What keeps you inspired?
It’s the clients, patients, and new technicians entering the field. I had a client whose 16-year-old kitty had gone missing. She lives on the outskirts of town where coyotes are a concern. She truly believed the cat was gone. One day she opened her door, and there was her cat, three months later. He was limping, his fur was matted, but he was alive. She brought him in right away. We worked slowly to clean him up. The owner took one look at that cat when she returned and started crying. She said she loved me and was so appreciative. When you make a difference for an animal or a person in that way, nothing feels better. It’s the little things that happen all day—the staff, the owners, the pets—it’s every interaction.
What’s the most challenging aspect of your job?
There are two things. First, cost of care. Veterinary care is becoming more expensive. We want to do good things for pets and we want to give pet owners a solid diagnosis. But, these things cost money. Some people ask how we can love animals and not treat pets for free. Unfortunately, as our expenses increase, so do costs for pet owners. Those conversations can be challenging.
Secondly, staff training. Finding the support, time, and availability to mentor new technicians is challenging.
I want new technicians to get the support and mentorship I did not have at the beginning my career. They are the future of veterinary medicine. The time we invest now will impact their personal and professional success. It has to become a priority.
What do you think is the secret to your success?
I have gotten to know myself. I am aware of my reactions to things. I learned how to read body language and to establish healthy boundaries. It’s allowed me to grow as a technician.

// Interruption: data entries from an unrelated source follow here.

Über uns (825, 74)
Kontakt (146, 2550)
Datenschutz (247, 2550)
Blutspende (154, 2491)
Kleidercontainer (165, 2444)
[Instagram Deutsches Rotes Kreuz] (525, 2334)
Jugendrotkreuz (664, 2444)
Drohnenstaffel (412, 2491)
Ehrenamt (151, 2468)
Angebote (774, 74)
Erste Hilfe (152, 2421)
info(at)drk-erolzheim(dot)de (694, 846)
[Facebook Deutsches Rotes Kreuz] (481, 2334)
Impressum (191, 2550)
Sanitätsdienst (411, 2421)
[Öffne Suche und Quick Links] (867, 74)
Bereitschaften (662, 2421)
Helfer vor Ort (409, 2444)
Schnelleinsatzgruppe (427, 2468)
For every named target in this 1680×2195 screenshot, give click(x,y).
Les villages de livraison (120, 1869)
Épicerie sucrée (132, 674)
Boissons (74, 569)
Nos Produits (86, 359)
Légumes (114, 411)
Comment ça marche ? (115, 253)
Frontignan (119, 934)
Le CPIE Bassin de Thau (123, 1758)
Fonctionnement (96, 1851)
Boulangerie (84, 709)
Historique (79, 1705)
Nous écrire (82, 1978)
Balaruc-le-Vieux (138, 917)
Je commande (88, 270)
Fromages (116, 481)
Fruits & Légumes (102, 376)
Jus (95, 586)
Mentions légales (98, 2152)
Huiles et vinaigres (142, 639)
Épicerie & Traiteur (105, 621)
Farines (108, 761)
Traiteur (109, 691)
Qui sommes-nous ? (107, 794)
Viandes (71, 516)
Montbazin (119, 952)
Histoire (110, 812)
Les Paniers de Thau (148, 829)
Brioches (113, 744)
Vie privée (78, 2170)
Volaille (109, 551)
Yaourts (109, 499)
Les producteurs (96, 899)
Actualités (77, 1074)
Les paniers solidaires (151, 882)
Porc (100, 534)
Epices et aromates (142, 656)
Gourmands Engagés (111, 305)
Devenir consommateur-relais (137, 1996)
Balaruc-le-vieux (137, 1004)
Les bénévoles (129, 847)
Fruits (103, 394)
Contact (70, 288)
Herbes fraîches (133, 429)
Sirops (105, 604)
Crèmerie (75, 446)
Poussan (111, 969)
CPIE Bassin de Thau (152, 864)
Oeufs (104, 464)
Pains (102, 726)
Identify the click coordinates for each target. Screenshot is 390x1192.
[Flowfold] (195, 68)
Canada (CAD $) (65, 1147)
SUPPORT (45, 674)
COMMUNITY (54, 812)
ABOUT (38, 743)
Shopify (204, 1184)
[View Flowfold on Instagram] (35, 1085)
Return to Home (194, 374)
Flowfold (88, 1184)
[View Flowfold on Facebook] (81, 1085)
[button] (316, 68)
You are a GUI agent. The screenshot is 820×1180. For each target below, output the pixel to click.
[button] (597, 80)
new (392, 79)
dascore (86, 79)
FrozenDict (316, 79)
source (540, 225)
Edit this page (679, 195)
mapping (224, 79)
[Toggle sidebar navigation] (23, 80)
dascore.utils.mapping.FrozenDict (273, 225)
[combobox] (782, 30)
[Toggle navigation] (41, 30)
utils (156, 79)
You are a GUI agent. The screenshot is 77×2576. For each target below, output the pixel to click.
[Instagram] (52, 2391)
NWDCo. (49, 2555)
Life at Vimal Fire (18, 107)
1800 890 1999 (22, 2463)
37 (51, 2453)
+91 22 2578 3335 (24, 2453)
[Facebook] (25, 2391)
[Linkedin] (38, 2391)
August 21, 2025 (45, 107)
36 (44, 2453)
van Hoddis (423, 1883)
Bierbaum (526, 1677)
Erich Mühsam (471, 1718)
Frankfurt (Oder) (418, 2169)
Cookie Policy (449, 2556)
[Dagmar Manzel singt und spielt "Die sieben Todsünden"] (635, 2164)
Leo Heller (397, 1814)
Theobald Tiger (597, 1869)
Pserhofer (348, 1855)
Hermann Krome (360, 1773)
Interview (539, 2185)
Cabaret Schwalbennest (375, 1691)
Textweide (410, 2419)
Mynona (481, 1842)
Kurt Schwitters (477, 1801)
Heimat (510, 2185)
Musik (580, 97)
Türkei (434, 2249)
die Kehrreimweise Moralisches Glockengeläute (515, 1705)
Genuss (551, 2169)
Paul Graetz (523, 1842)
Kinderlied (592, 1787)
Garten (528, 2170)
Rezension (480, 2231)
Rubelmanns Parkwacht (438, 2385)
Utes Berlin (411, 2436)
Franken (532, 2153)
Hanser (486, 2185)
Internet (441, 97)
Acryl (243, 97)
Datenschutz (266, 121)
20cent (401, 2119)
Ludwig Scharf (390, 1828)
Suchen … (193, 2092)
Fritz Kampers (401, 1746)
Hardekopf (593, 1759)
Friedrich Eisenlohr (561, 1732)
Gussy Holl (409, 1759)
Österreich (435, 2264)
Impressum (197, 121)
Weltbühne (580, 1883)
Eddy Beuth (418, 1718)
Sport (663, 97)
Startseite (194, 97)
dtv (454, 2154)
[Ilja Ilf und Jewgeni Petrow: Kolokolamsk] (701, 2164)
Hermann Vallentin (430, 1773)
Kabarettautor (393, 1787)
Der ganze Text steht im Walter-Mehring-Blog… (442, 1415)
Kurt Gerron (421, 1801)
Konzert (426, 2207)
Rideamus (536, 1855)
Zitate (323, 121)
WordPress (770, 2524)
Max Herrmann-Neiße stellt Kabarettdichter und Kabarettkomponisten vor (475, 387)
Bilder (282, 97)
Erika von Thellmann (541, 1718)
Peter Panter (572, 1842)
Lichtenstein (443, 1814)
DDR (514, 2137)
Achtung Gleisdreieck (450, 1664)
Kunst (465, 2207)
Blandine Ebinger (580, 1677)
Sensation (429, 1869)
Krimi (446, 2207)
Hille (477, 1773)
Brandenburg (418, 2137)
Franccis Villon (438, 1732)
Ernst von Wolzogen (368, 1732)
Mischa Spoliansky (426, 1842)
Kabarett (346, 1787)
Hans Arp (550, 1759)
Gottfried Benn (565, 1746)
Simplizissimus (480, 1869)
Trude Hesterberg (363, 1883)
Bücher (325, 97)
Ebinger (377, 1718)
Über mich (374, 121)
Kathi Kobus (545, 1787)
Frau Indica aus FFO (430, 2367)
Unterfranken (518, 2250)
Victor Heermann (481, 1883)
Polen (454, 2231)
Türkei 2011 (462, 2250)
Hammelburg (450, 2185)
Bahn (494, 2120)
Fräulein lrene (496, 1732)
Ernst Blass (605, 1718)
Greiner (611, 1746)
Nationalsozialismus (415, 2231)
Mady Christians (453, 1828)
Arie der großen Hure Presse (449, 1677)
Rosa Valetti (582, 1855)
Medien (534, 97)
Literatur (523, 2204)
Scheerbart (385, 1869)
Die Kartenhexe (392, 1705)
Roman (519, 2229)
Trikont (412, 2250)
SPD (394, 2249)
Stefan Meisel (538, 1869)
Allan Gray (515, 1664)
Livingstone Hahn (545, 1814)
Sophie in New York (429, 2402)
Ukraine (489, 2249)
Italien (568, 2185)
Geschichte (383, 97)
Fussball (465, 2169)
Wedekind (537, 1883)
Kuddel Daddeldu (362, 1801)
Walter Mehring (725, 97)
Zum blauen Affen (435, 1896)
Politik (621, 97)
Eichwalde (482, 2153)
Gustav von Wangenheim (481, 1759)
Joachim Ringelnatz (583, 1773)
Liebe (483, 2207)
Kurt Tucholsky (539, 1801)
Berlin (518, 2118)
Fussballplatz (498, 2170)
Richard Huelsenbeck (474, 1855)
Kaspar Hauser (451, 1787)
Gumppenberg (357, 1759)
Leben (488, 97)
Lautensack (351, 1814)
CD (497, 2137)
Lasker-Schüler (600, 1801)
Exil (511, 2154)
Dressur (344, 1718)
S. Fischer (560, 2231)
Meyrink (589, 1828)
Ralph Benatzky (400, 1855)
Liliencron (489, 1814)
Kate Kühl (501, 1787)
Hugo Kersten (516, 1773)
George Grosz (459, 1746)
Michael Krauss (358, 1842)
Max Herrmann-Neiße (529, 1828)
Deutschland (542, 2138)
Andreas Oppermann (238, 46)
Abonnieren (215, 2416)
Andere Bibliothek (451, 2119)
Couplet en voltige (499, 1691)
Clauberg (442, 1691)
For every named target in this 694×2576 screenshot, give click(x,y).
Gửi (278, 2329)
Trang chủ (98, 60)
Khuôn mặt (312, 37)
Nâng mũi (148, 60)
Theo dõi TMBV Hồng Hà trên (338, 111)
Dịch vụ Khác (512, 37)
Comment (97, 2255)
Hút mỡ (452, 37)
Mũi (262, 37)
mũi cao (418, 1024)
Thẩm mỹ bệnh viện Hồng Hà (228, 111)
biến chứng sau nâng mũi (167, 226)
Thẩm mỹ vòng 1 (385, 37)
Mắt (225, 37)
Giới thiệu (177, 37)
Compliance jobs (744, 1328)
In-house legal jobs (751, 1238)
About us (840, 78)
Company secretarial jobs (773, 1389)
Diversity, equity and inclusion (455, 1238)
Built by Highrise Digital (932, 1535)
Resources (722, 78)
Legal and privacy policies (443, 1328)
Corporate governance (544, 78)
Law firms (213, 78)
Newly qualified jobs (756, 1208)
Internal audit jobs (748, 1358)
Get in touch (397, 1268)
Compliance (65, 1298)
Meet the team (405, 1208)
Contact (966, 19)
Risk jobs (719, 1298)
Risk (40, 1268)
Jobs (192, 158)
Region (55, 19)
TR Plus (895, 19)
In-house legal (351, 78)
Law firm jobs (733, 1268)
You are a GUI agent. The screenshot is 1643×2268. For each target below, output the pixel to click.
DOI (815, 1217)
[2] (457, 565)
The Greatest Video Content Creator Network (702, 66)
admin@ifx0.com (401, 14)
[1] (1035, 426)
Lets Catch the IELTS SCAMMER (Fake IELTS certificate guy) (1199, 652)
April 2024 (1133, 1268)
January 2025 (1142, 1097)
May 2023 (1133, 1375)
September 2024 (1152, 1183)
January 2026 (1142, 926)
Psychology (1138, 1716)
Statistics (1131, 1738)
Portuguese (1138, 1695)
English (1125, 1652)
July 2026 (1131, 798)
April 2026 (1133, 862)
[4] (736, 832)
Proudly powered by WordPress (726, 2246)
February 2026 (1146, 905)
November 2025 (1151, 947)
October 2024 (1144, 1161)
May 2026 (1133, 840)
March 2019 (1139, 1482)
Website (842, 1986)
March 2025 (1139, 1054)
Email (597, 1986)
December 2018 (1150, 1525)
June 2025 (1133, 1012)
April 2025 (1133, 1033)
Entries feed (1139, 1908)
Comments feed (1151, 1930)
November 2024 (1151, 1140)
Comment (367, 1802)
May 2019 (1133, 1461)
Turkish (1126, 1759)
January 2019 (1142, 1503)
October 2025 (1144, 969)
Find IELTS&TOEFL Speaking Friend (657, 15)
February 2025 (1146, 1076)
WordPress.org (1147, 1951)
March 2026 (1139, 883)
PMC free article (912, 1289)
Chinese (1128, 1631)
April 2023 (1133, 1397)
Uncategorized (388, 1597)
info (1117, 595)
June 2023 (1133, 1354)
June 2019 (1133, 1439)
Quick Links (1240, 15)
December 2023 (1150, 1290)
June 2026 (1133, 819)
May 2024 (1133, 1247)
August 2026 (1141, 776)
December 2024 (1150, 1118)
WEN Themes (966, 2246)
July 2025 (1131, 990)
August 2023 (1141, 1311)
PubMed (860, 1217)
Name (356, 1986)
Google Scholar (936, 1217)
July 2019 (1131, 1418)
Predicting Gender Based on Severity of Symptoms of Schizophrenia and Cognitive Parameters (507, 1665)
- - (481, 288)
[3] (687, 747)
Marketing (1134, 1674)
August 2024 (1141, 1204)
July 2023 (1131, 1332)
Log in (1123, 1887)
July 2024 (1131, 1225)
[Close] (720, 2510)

It’s important to recognize how you feel and understand how you will deal with those feelings. You have the power to change. I found the Facebook group Veterinary Support Staff Unleashed—the group connects me to likeminded souls, it’s a great way to find support.
I am most grateful to my husband. He has sacrificed losing me to long hours and exhaustion. He has wiped my tears and encouraged me from day one. I also hold a special place for the some staff at the Small Animal Clinic and a few others from a clinic I worked in previously. I wouldn’t be where I am today without them.